JWT Decoder and Verifier

Decode JSON Web Token headers and payloads locally, inspect registered claims, and verify HS, RS, PS, and ES signatures with a secret, PEM public key, JWK, or JWKS.

Token
Paste a compact JWT. The header and payload are decoded locally before any signature check runs.
Signature verification
Verify the JWS signature with a shared secret, PEM public key, JWK, or JWKS.
auto

Auto uses the alg value from the JWT header. Manual selection must still match the header.

Use plain text for HS algorithms. Use a PEM public key, JWK, or JWKS for RS, PS, and ES algorithms. Values are not saved.

Header
Pretty-printed JSON decoded from the token segment.
Payload
Pretty-printed JSON decoded from the token segment.
Registered claims
Quick checks for common time-based JWT claims.
  • Expires at 2030-01-01T00:00:00.000Z.Valid

What is a JWT decoder and verifier?

A JSON Web Token is a compact string with three base64url segments: a header, a payload, and a signature. This tool decodes the header and payload in your browser so you can inspect the token structure without sending it to a server.

Signature verification checks whether the token was signed with the key and algorithm you expect. Use a shared secret for HS256, HS384, or HS512 tokens. Use a PEM public key, JWK, or JWKS for RS, PS, and ES tokens.

When to use it

Use the decoder when debugging authentication flows, checking OAuth or OpenID Connect claims, comparing environments, or confirming that a backend is issuing the expected audience, issuer, subject, expiration, and key identifier values.

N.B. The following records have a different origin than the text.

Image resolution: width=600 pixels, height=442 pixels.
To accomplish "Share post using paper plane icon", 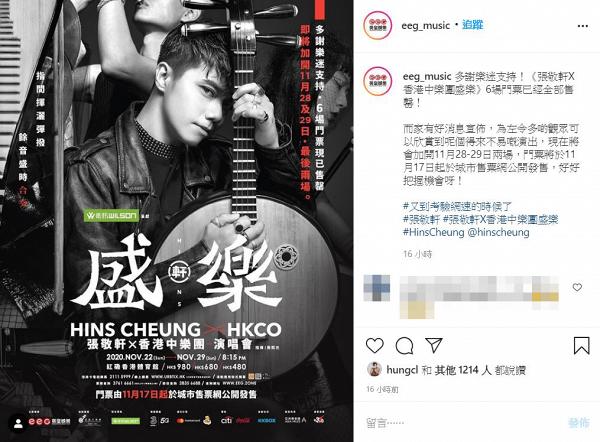I will (434, 345).
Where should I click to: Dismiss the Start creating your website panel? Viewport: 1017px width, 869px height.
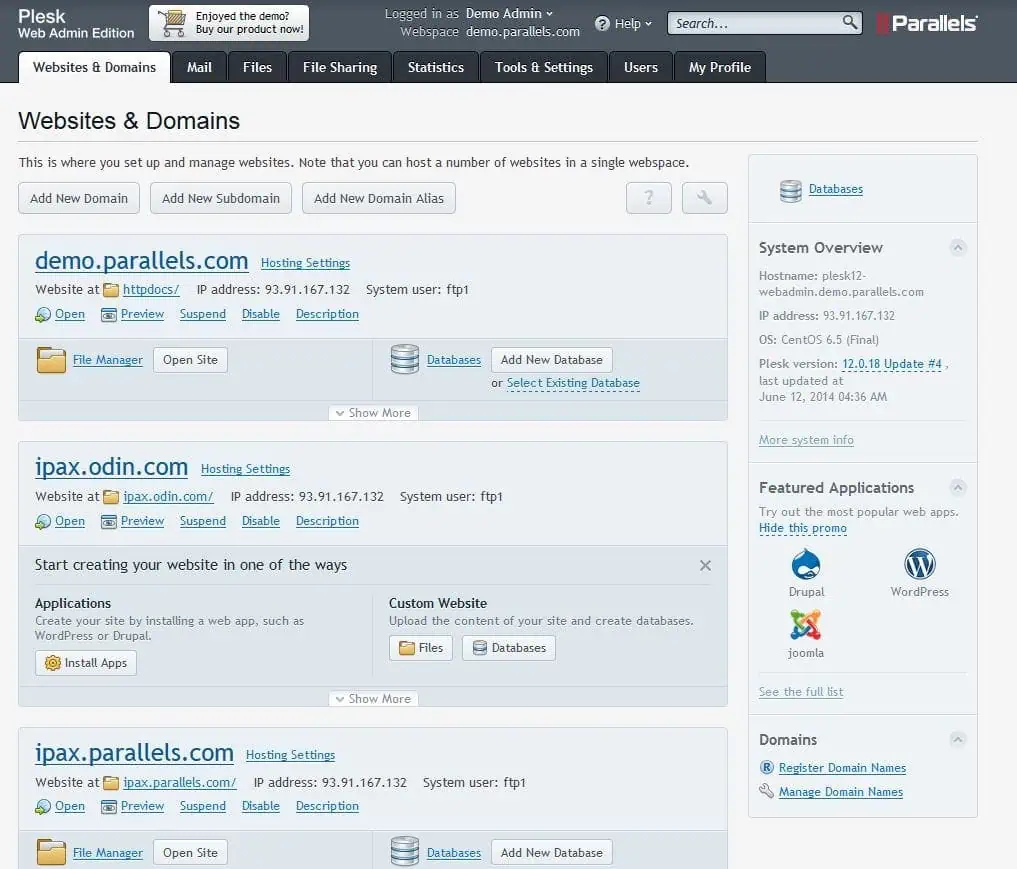pyautogui.click(x=705, y=565)
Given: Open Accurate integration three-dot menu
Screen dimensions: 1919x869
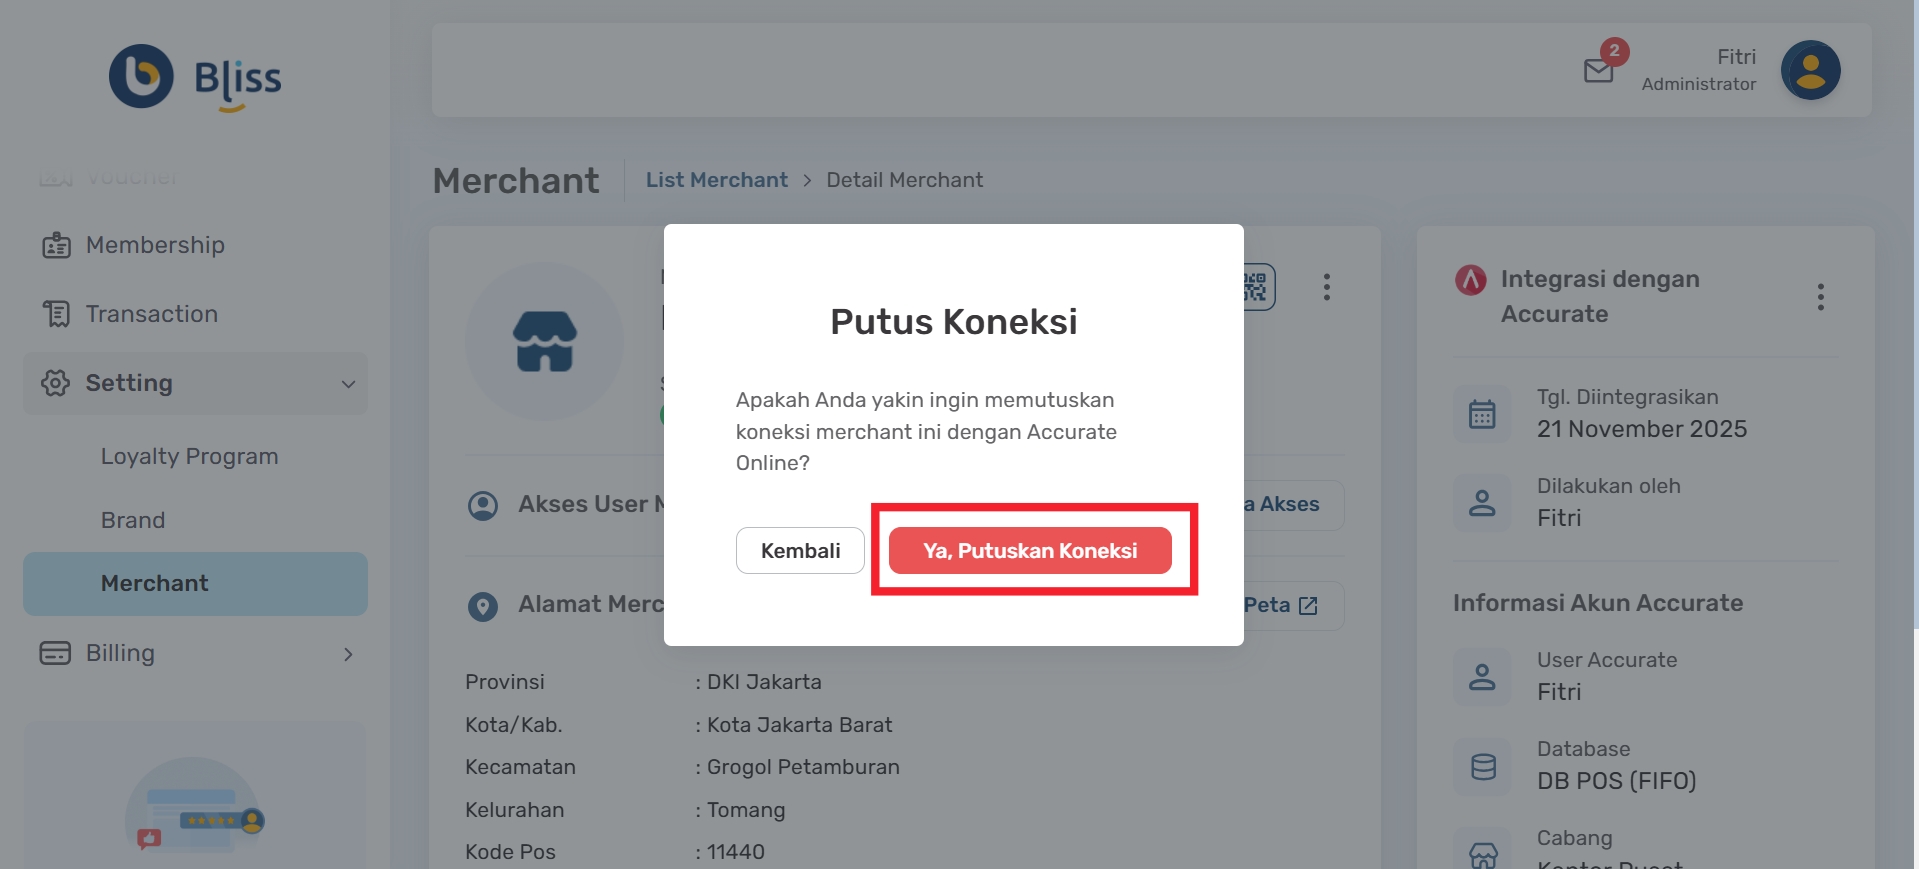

Use verification when you have the matching secret or public key and need to confirm that the header, payload, and signature still belong together. The tool also highlights exp, nbf, and iat so common clock and expiry issues are visible immediately.

Security notes

JWT payloads are only encoded, not encrypted. Anyone with the token can read its claims unless the token is a separate encrypted JWE, which this tool does not process.

Do not paste production tokens or private secrets on shared machines. The tool runs locally in your browser and does not store the token or verification material, but the safest workflow is still to use short-lived test tokens and public keys whenever possible.